Created a serverless function to serve markdown files directly:

// netlify/functions/raw.js
exports.handler = async (event) => {
  const slug = event.queryStringParameters?.slug;
  // Read from dist/raw/${slug}.md or public/raw/${slug}.md
  return {
    statusCode: 200,
    headers: { "Content-Type": "text/plain; charset=utf-8" },
    body: markdownContent,
  };
};

With redirect rule:

[[redirects]]
  from = "/api/raw/*"
  to = "/.netlify/functions/raw?slug=:splat"
  status = 200
  force = true

Result: Netlify build failures due to function bundling issues and package-lock.json dependency conflicts.

Attempt 5: Header adjustments

Removed Link header from global scope to prevent header merging on /raw/*:

[[headers]]
  for = "/*"
  [headers.values]
    X-Frame-Options = "DENY"
    # Link header removed from global scope

[[headers]]
  for = "/index.html"
  [headers.values]
    Link = "</llms.txt>; rel=\"author\""

Removed X-Robots-Tag = "noindex" from /raw/* headers.

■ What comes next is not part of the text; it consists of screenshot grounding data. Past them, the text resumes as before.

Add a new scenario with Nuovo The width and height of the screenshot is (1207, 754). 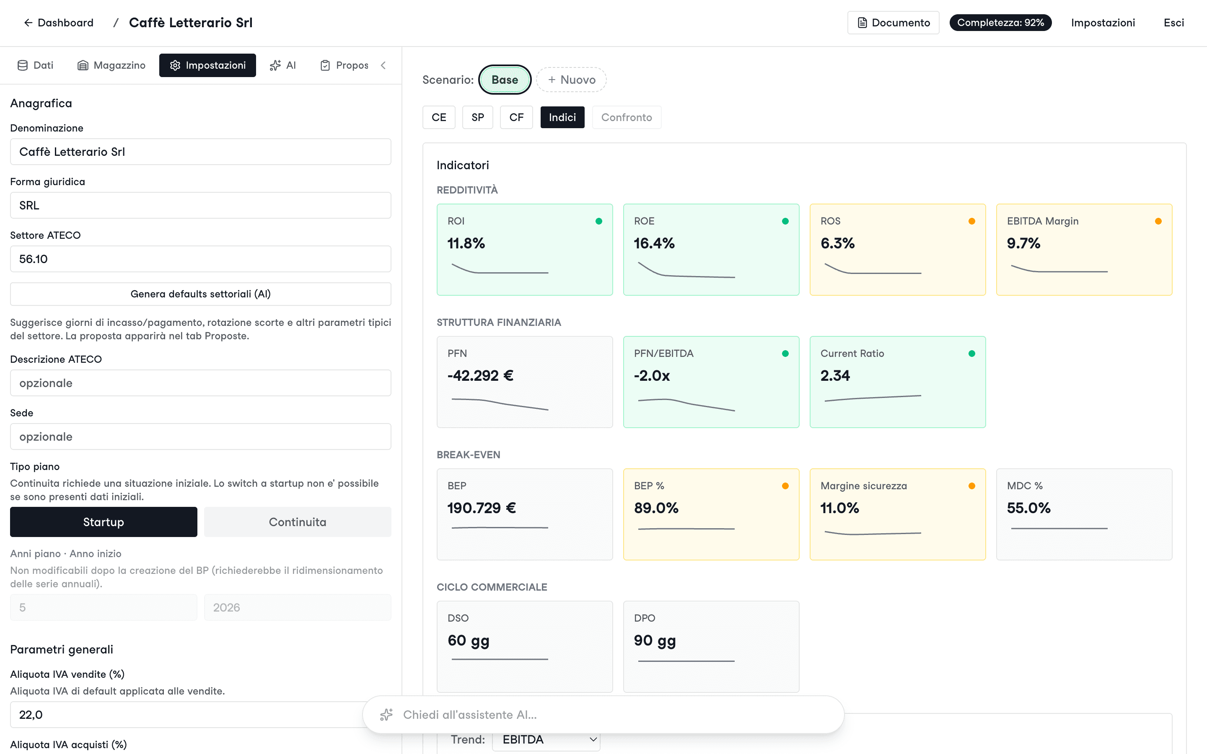tap(571, 80)
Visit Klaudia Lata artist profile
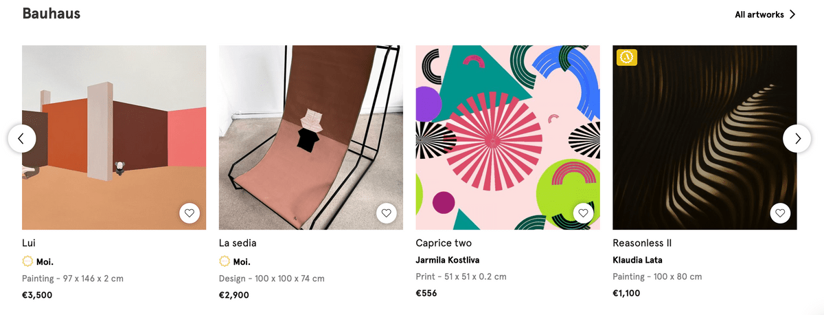The height and width of the screenshot is (315, 824). (x=637, y=260)
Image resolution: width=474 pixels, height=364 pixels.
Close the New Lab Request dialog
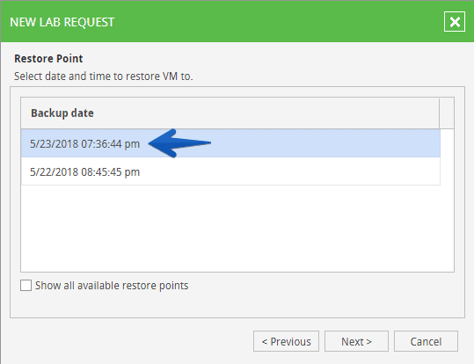pos(455,22)
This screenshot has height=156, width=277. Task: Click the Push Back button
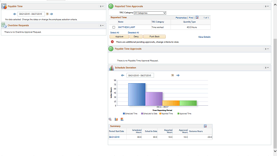tap(155, 36)
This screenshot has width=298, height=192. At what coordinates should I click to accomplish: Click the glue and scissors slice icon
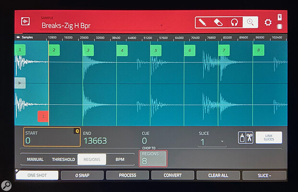point(246,137)
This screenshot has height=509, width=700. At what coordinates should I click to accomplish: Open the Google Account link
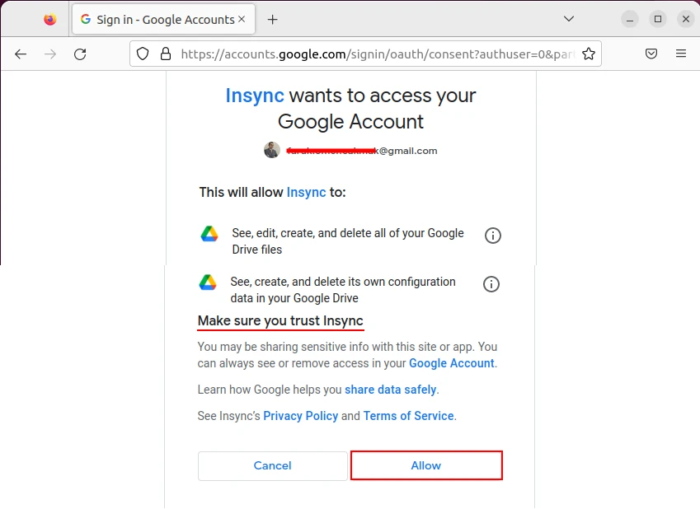click(451, 363)

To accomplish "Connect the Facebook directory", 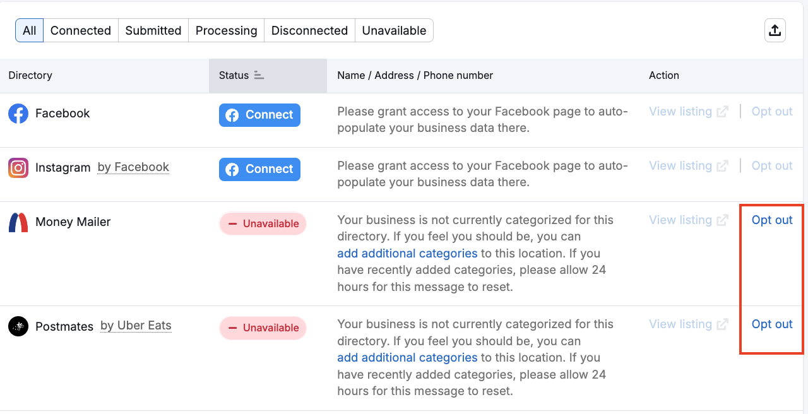I will click(259, 115).
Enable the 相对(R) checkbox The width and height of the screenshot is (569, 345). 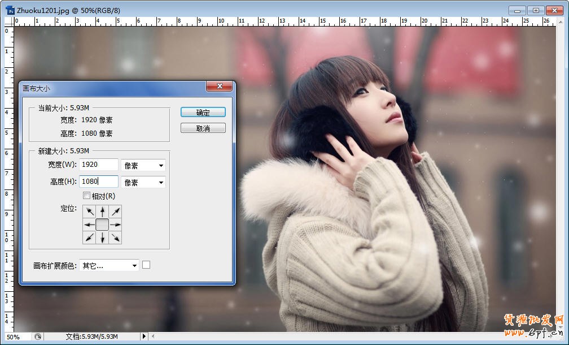(x=87, y=195)
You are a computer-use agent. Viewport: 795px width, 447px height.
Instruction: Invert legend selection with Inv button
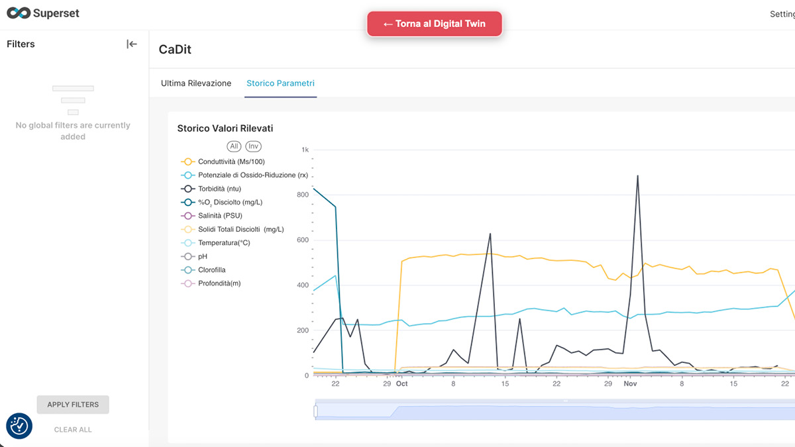coord(253,146)
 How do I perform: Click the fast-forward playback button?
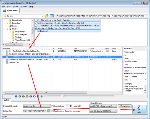click(x=27, y=96)
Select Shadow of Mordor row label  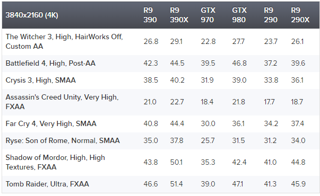(55, 163)
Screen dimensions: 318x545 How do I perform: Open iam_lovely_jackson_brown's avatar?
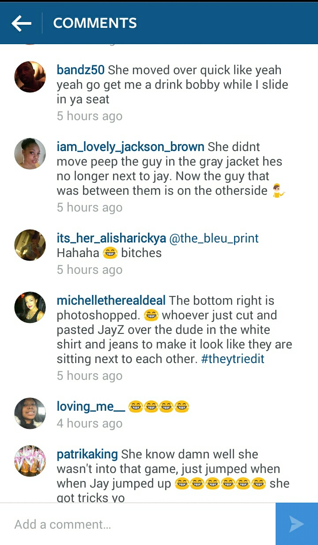tap(30, 154)

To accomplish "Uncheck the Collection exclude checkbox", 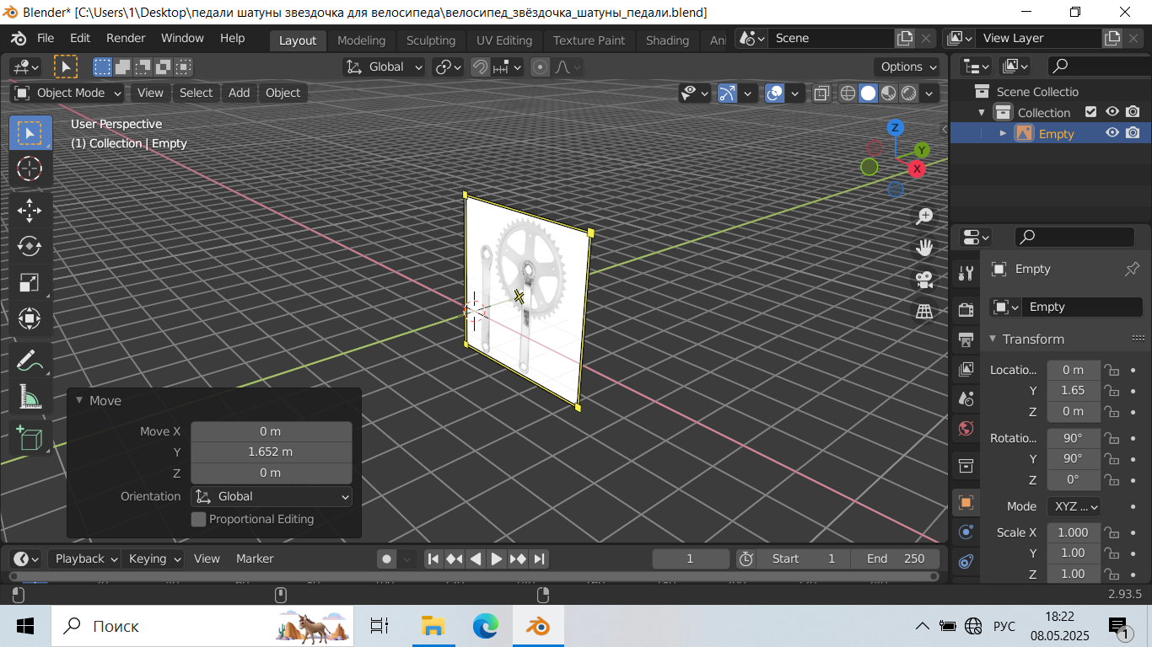I will 1090,112.
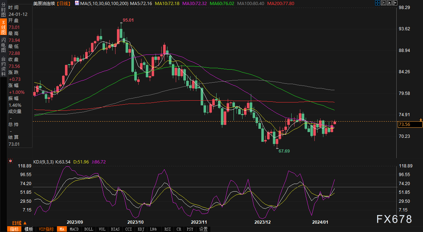Switch to 分时图 view

(3, 12)
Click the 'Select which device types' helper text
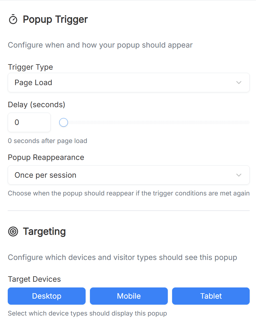Viewport: 256px width, 323px height. tap(87, 313)
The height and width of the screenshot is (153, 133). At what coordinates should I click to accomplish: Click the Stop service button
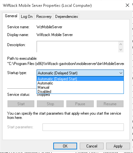click(50, 104)

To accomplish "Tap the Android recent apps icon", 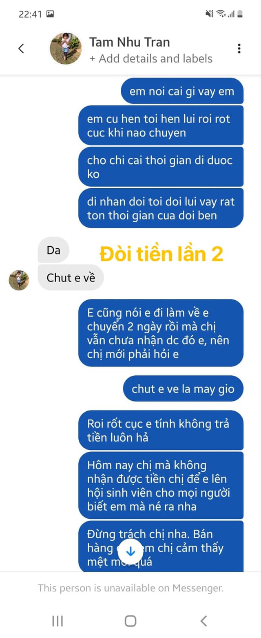I will coord(58,621).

Result: ChatGPT and Perplexity still blocked.

Why these attempts failed

The core issue appears to be how ChatGPT and Perplexity fetch URLs. Their tools receive 400 or 403 responses even when curl from the command line works. This suggests:

  1. Netlify may handle AI crawler user agents differently at the CDN level
  2. The edge function exclusions work for browsers but not for AI fetch tools
  3. There may be rate limiting or bot protection enabled by default

Current workaround

Users can still share content with AI tools by:

  1. Copy page copies markdown to clipboard, then paste into any AI
  2. View as Markdown opens the raw .md file in a browser tab for manual copying
  3. Download as SKILL.md downloads in Anthropic Agent Skills format

The direct "Open in ChatGPT/Claude/Perplexity" buttons have been disabled since the URLs don't work reliably.

Working features

Despite AI crawler issues, these features work correctly:

  • /raw/*.md files load in browsers
  • llms.txt discovery file is accessible
  • openapi.yaml API spec loads properly
  • Sitemap and RSS feeds generate correctly
  • Social preview bots (Twitter, Facebook, LinkedIn) receive OG metadata
  • Claude's web fetcher can access raw markdown

Help needed

If you've solved this or have suggestions, open an issue. We've tried:

  • netlify.toml excludedPath arrays
  • Code-level path checks in edge functions
  • AI crawler user agent whitelisting
  • Netlify Functions as an alternative endpoint
  • Header configuration adjustments

None have worked for ChatGPT or Perplexity. GitHub raw URLs remain the most reliable option for AI consumption, but require additional repository configuration when forking.